After clustering, we calculate centroids by averaging samples in the same cluster (Eq. 1).

$$c_{i} = \frac{1}{{M_{i} }}\mathop \sum \limits_{j = 1}^{{M_{i} }} x_{ij}$$
(1)

where \(c_{i}\) is the centroid for the ith cluster, \(M_{i}\) is the total number of samples in this cluster, and \(x_{i,j}\) is a reduced UMAP vector for the jth sample in the ith cluster.

Then, each sample is assigned probabilities based on Euclidean distances to cluster centroids (Eq. 2).

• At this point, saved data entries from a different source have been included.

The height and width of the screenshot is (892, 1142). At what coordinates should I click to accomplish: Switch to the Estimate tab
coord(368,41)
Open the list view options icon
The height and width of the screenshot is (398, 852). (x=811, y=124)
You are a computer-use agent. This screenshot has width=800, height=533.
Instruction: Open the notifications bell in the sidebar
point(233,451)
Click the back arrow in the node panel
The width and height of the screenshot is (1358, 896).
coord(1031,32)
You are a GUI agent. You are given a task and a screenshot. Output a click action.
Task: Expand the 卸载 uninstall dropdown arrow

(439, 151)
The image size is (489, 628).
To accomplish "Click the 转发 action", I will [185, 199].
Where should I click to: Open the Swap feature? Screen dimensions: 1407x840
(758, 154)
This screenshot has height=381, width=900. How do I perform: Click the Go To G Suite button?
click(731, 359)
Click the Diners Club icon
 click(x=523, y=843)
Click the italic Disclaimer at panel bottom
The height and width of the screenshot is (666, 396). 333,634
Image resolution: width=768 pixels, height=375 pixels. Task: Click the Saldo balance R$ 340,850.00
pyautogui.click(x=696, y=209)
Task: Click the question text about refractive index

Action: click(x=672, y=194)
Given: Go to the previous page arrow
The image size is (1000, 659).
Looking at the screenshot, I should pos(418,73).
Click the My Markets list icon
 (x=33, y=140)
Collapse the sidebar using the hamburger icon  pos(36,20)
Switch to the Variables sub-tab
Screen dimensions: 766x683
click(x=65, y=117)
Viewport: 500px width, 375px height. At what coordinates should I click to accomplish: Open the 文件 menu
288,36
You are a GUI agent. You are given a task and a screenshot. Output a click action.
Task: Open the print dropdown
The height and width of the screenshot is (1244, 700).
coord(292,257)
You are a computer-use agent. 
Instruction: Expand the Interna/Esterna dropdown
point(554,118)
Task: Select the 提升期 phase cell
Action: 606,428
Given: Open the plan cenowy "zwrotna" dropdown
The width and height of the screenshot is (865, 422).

$$p(y = i| x) = \frac{{{\text{e}}^{{1/{\text{d}}_{i} }} }}{{\mathop \sum \nolimits_{i = 1}^{N} {\text{e}}^{{1/{\text{d}}_{i} }} }}$$
(2)

where \({\text{d}}_{i}\) is the Euclidean distance of sample \(x\) to the centroid \(c_{i}\), and \(N\) is the total number of clusters.

Next, we transform probabilities of each sample to an auxiliary target distribution using Eq. (3).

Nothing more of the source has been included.